Monika Olejnik zarzuciła PiS kłamstwo, bo jej zdaniem insp. Zbigniew Maj, nowy Komendant Główny Policji, tego nie potwierdził.
Jak odpowiedziała Beata Kempa?
Nie sądzę, żeby autorzy tej ulotki nie sprawdzili tego dokładnie. Sprawa była opisywana w mediach. Żeby z czasem nie okazało się, że było jeszcze gorzej - odparła szefowa Kancelarii Premiera.
Prowadząca "Kropkę nad i" spytała też, ile kosztowało wyprodukowanie kilkuset takich ulotek.

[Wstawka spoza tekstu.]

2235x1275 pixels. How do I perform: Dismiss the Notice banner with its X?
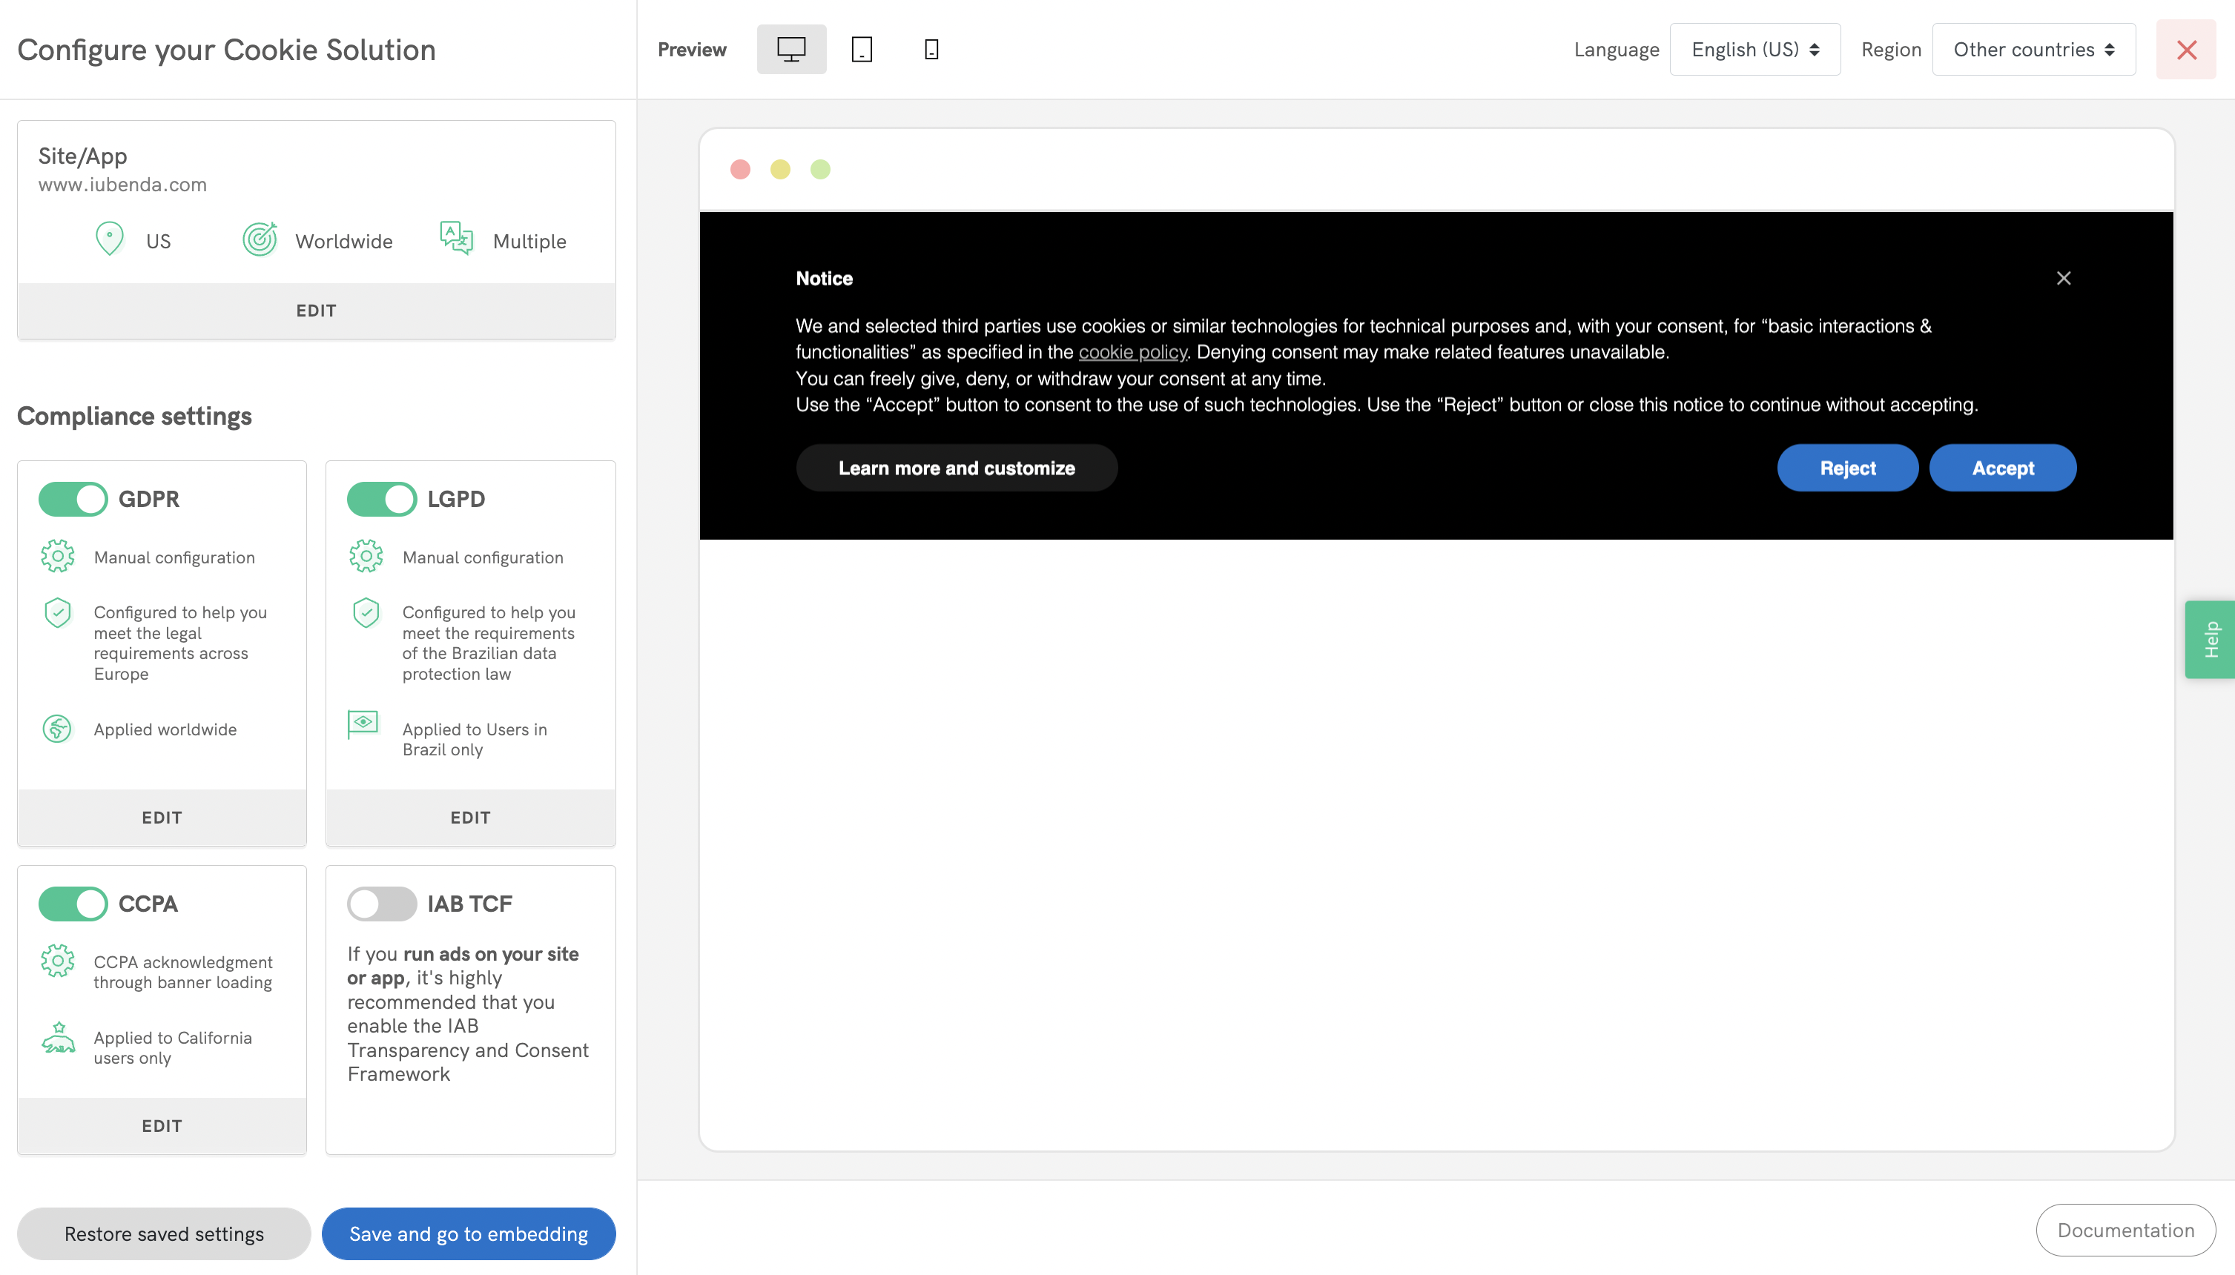2063,278
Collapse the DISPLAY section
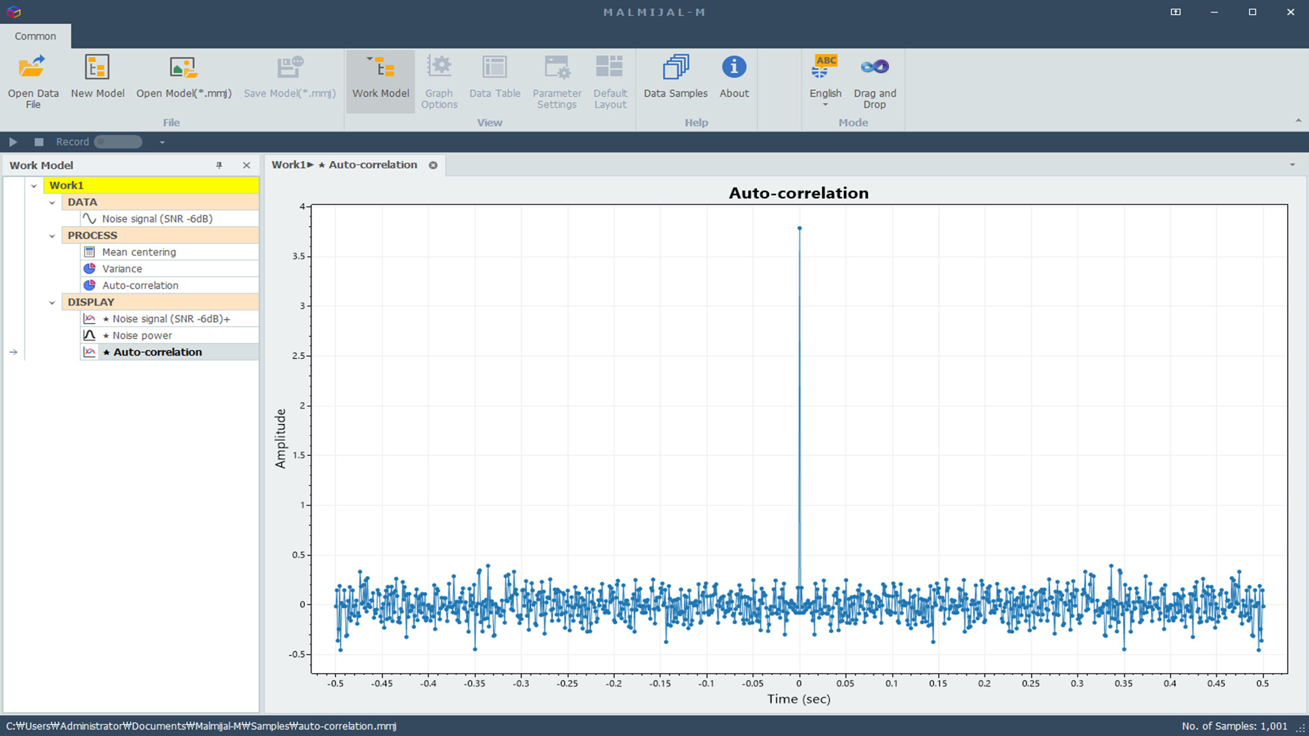The image size is (1309, 736). [x=52, y=303]
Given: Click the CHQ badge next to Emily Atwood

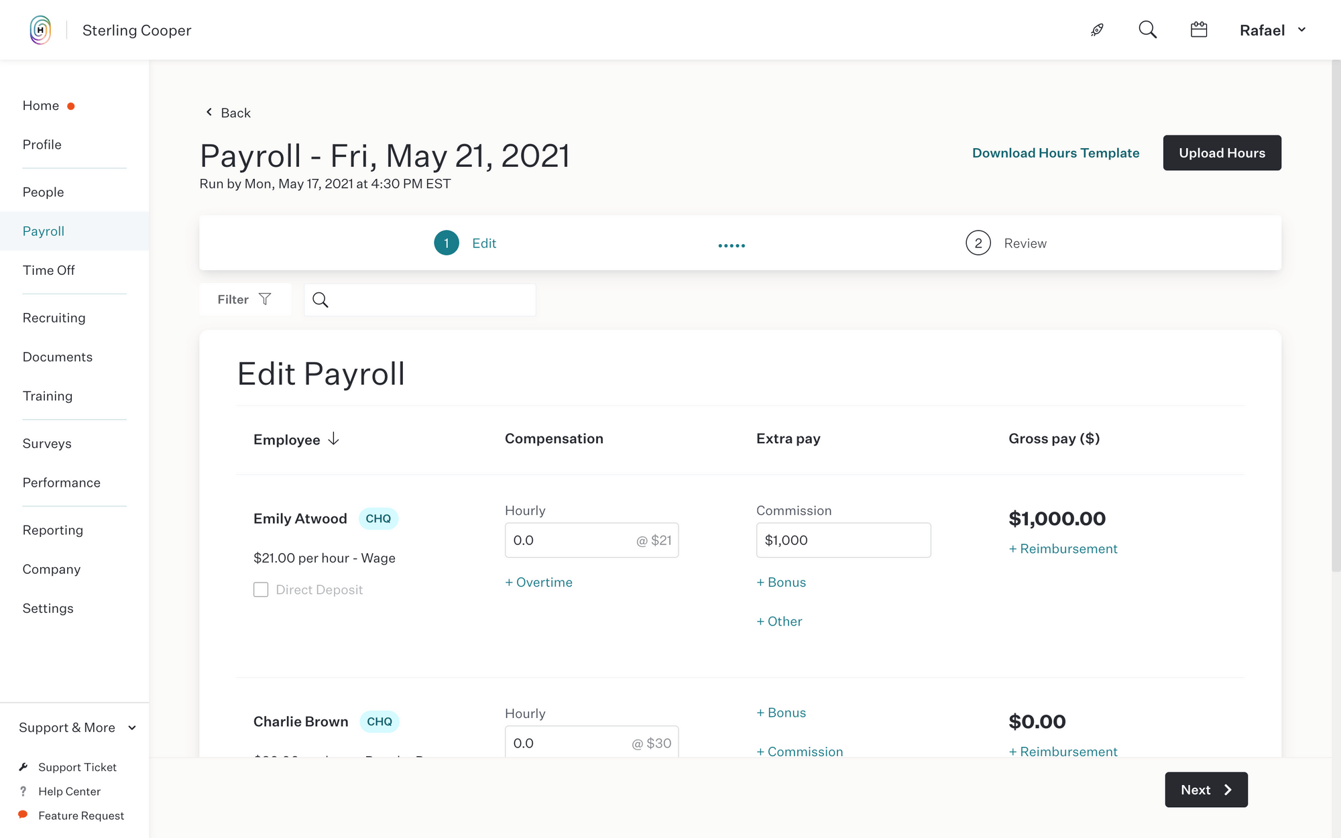Looking at the screenshot, I should 378,518.
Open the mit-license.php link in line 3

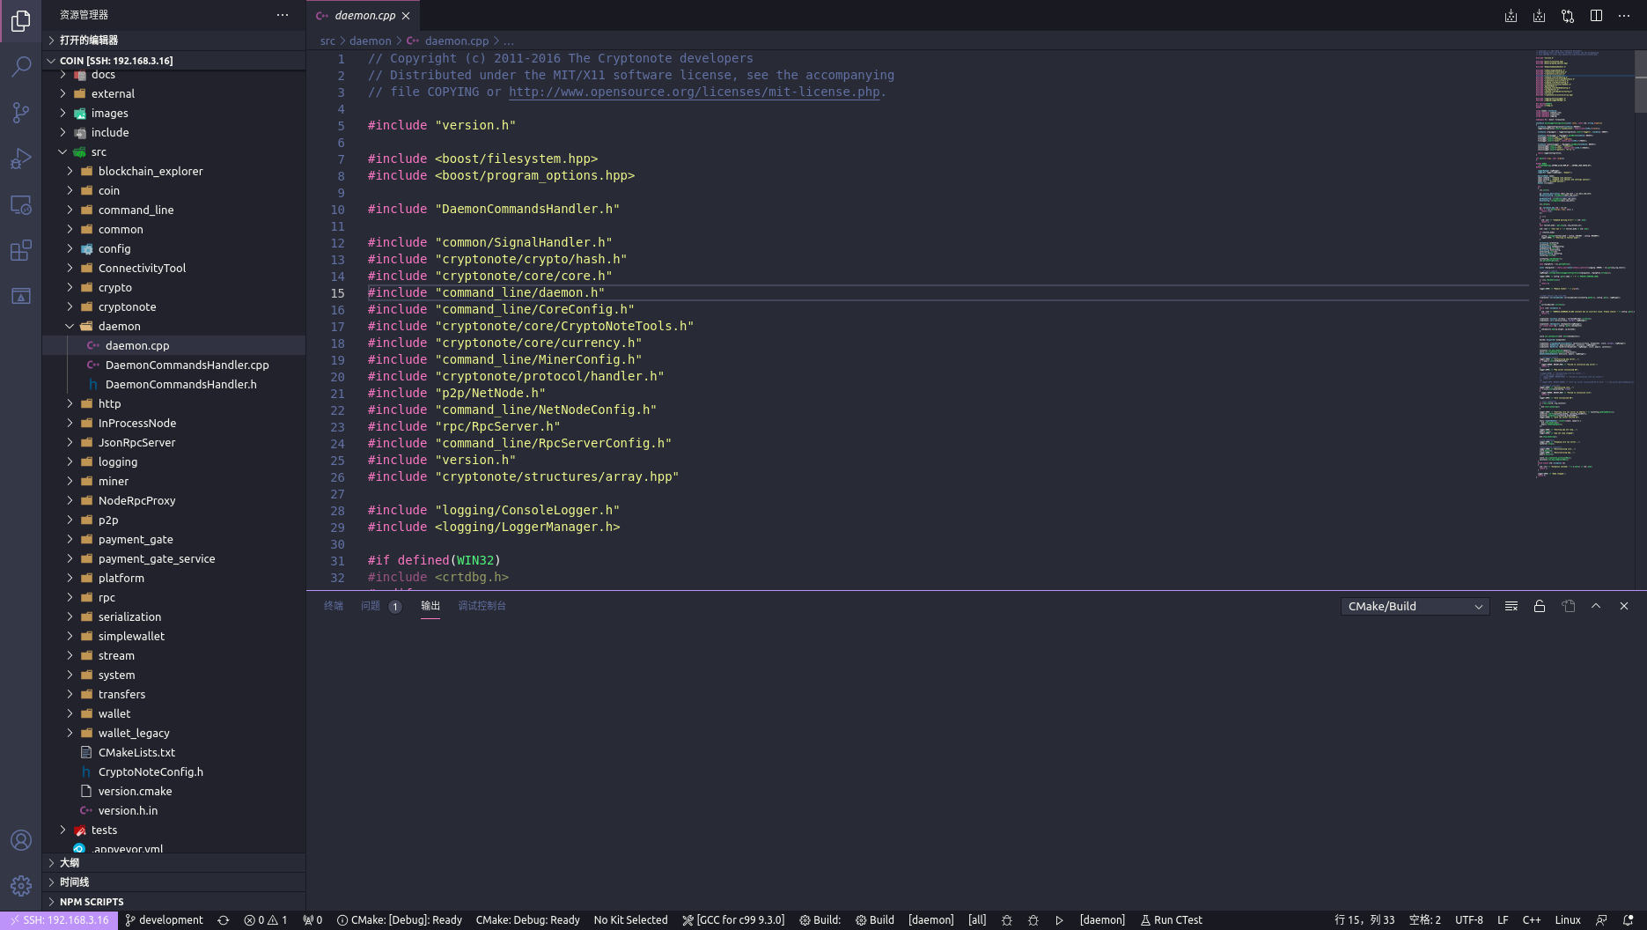[x=695, y=92]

Bardzo niewiele, jesteśmy oszczędnym rządem - powiedziała Kempa.
Szefowa Kancelarii Premiera odniosła się także do pogłosek, że wielu dyrektorów służby cywilnej zostanie w najbliższym czasie zwolnionych, bo za 30 dni kończą im się umowy.
Kempa wyjaśniła, że mówienie o zwolnieniu około tysiąca ludzi jest "dużym uproszczeniem".
To, że umowy wygasną na obecnych zasadach nie oznacza, że części z tych osób nie zostaną zaproponowane nowe warunki, będą - powiedziała w TVN24.
Mam takich dyrektorów, którzy już wykazali się podczas 1,5 miesiąca bądź podczas wieloletniej pracy uzyskali status urzędników mianowanych i dzisiaj bardzo dobrze pełnią swoje funkcje i otrzymają propozycję pracy na stanowiskach dyrektorów lub zastępców - poinformowała szefowa KPRM.
My nie będziemy uprawiać w wielu kwestiach fikcji, a to, co działo się ze służbą cywilną, było fikcją - dodała.
Kempa była też pytana o Komitet Obrony Demonstracji i manifestacje, które organizuje. Jej zdaniem są one organizowane przez ludzi, którzy nie mogą pogodzić się z tym, że ich przedstawiciele przegrali wybory.
To jest taki naturalny krzyk, który już słabnie. A panu Kijowskiemu polecam, że jednak nadrzędnym obowiązkiem jest płacenie alimentów i dbanie o dzieci - stwierdziła Kempa.